- Source document
---------------
- Based on: Captives of Care by John Roarty
- Written by: Don Catchlove Chris Peacock
- Directed by: Stephen Wallace
- Starring: Julieanne Newbould
- Music by: Sarah de Jong
- Country of origin: Australia
- Original language: English

Production
- Producer: Don Catchlove
- Cinematography: Paul Tait
- Editor: Trevor Ellis
- Running time: 48 mins
- Production company: ABC

Original release
- Network: ABC
- Release: 1981

= Captives of Care =

Captives of Care is 1981 short film based on a book by John Roarty. It won the 1981 AFI Award for Best Short Fiction Film. It was made to coincide with the Year of the Disabled. It is set in a rehabilitation hospital for the disabled. The film features some of the disabled people from Roarty's story playing themselves.

==Plot==
Nurse Robin Bishop starts working at a home for the severely disabled where patients are fighting for change.

==Cast==
- Julieanne Newbould as Robyn Bishop
- Pat Thomson as Matron
- Kay Taylor as Sister Blayney
- Phillip Hinton as Mr Jenner
- Tony Ward as Tony Ward
- John Roarty as John Roarty
- Jeannie Best as Jeannie Best
- Neil Russ as Neil Russ

==Reception==
The Sun-Heralds Claire Tedeschi said "The messages in Captives of Care aren't new but the way they've certainly been expresses certainly are. The impact the film lies in the courage of the cast." Kate Legge in the Age's Green Guide wrote "Captives of Care is a sensitive and dramatic account of [the patients] successful flight for reform." The Age's Brian Courtis says "The initial impression from 'Captives Of Care' is one of great shock. Then, inexplicably, guilt, Then, confusion. To avert the eyes, to switch off, or not?" adding "The more you feel that first discomfort, the more, I believe, you will appreciate what producer Don Catchlove and director Stephen Wallace have done in this conscience - stabbing dramatised documentary about disabled people."
---------------
- Questions to answer
- A) Condense the paragraph of the Captives of Care article that begins "Captives of Care is 1981 short film" into a bulleted list that keeps its main facts.
- B) According to the Captives of Care article, what was the film's production timed to coincide with? Answer in one to three sentences.
- C) Reproduce the Captives of Care article's text between "Original release" and "story playing themselves.", inclusive.
Rely solely on the Captives of Care article when responding.

- Information given
---------------
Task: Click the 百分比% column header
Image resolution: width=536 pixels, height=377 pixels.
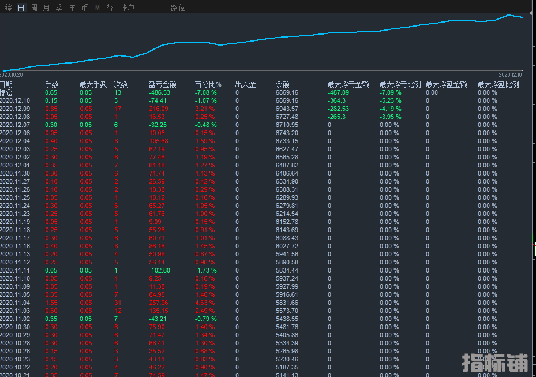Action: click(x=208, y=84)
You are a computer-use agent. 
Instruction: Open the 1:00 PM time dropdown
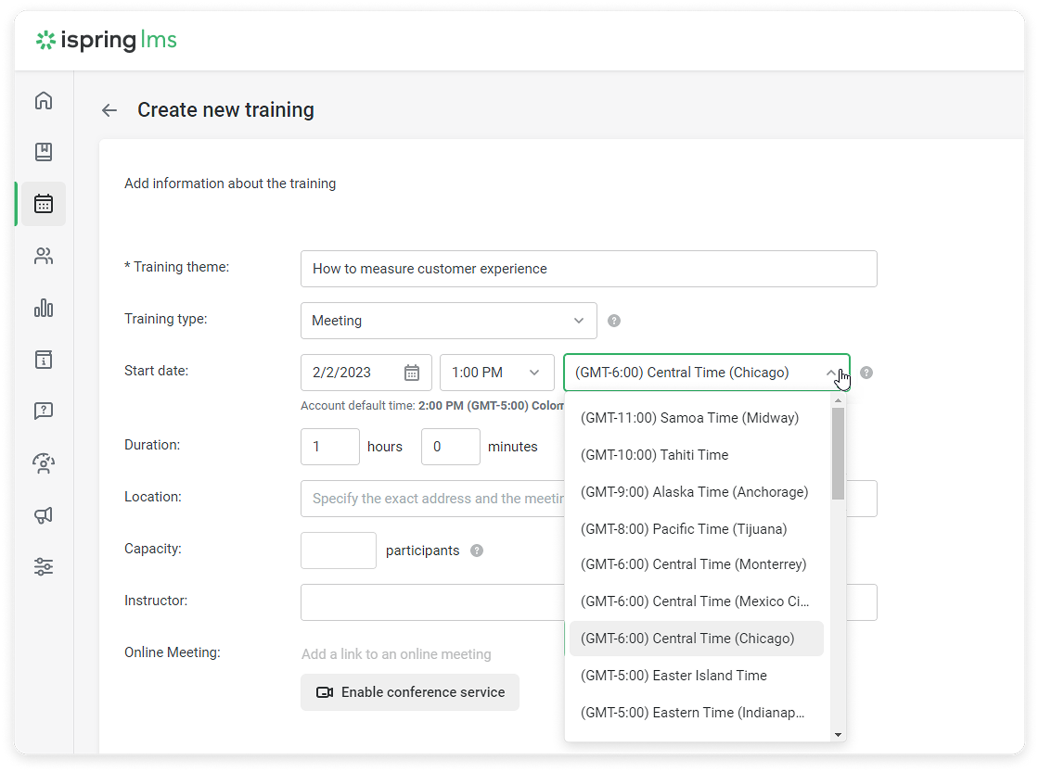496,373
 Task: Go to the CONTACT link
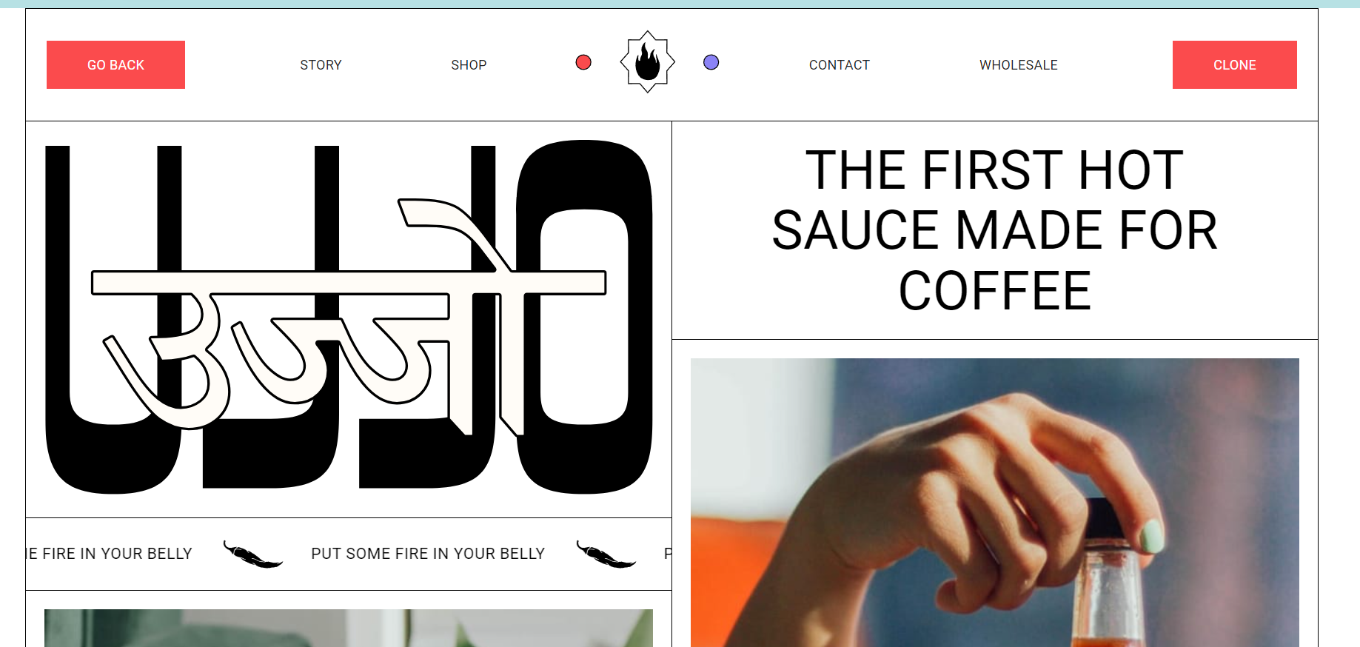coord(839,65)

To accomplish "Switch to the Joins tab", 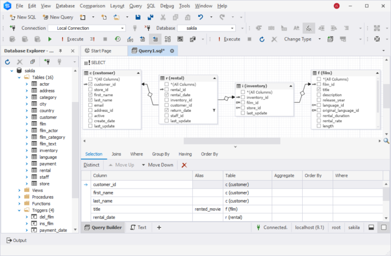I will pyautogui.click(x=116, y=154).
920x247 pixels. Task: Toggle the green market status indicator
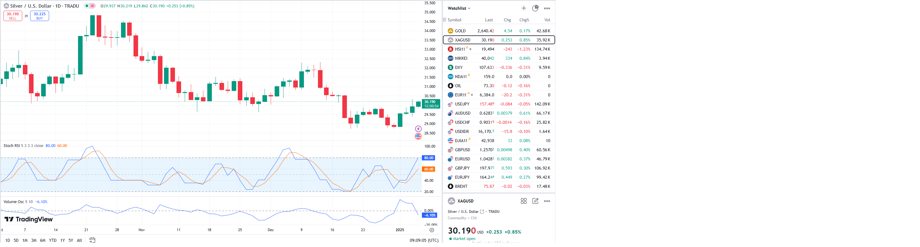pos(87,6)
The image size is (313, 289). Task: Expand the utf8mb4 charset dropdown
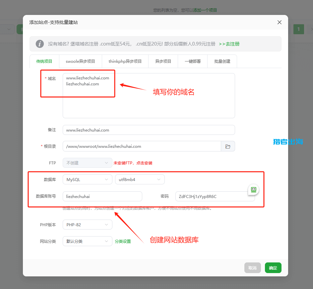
---------------
- Answers to this exercise
- A)
- Captives of Care is a 1981 short film based on a book by John Roarty.
- It won the 1981 AFI Award for Best Short Fiction Film.
- It was made to coincide with the Year of the Disabled.
- It is set in a rehabilitation hospital for the disabled.
- Some of the disabled people from Roarty's story play themselves in it.

- B) The film was made to coincide with the Year of the Disabled. It was released in 1981 and is set in a rehabilitation hospital for the disabled.

- C)
Original release
- Network: ABC
- Release: 1981

= Captives of Care =

Captives of Care is 1981 short film based on a book by John Roarty. It won the 1981 AFI Award for Best Short Fiction Film. It was made to coincide with the Year of the Disabled. It is set in a rehabilitation hospital for the disabled. The film features some of the disabled people from Roarty's story playing themselves.